Record extracts section start

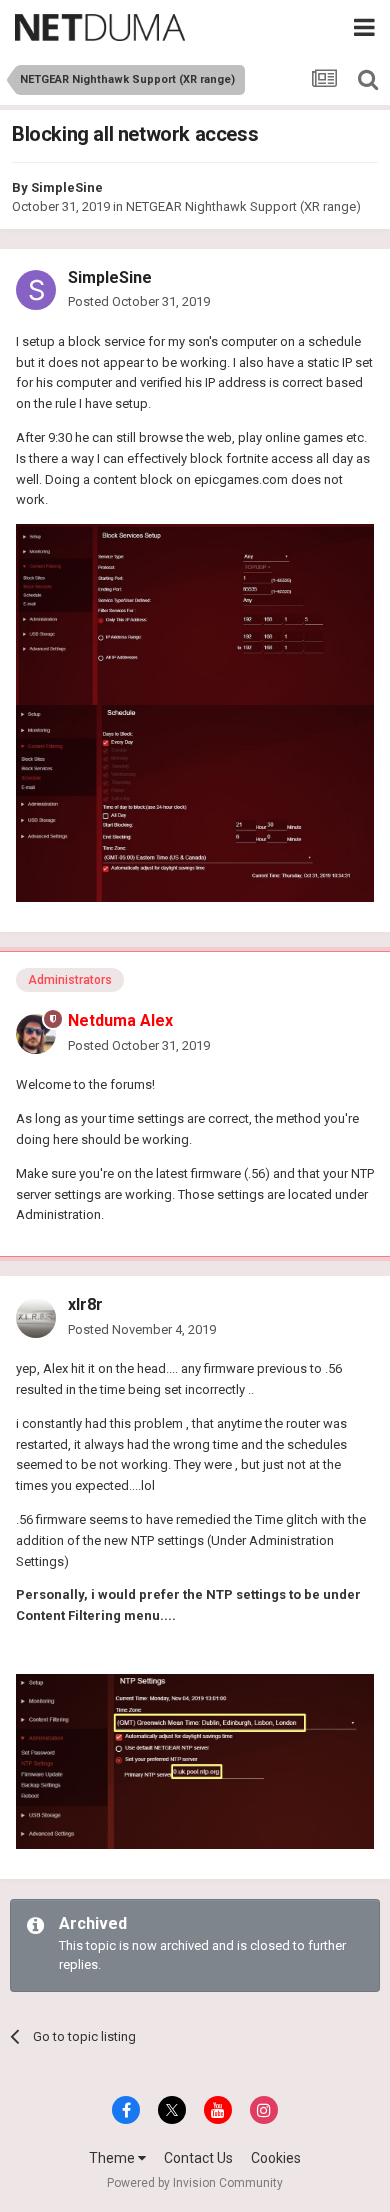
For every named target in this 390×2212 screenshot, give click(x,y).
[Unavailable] (195, 613)
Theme (113, 2158)
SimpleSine (67, 187)
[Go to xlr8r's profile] (36, 1318)
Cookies (276, 2158)
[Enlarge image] (195, 1760)
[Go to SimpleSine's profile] (36, 290)
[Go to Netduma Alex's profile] (36, 1034)
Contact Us (198, 2158)
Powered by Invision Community (195, 2183)
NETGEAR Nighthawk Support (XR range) (243, 206)
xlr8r (85, 1304)
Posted (139, 301)
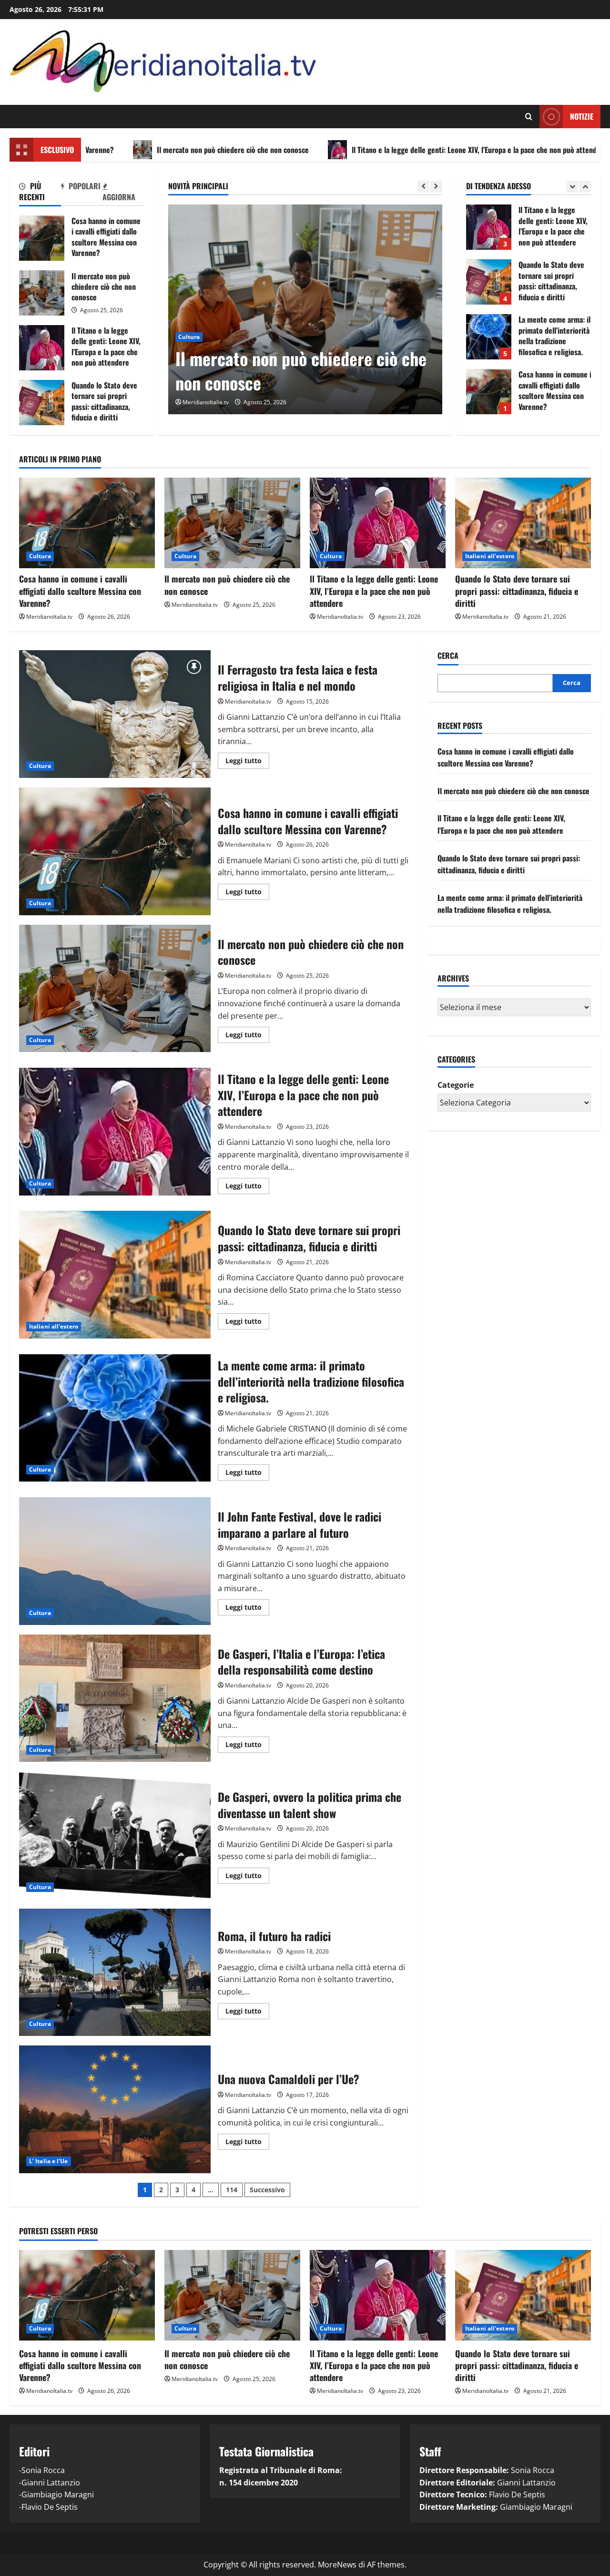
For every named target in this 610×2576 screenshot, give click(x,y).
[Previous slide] (423, 187)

Record extracts section end

** Required work **
Beginning at the line that holds "For every named target in this 610×2576", reproduce the lines exactly up to and including the final line of the entries.

** Written reply **
For every named target in this 610×2576 screenshot, give click(x,y).
[Previous slide] (423, 187)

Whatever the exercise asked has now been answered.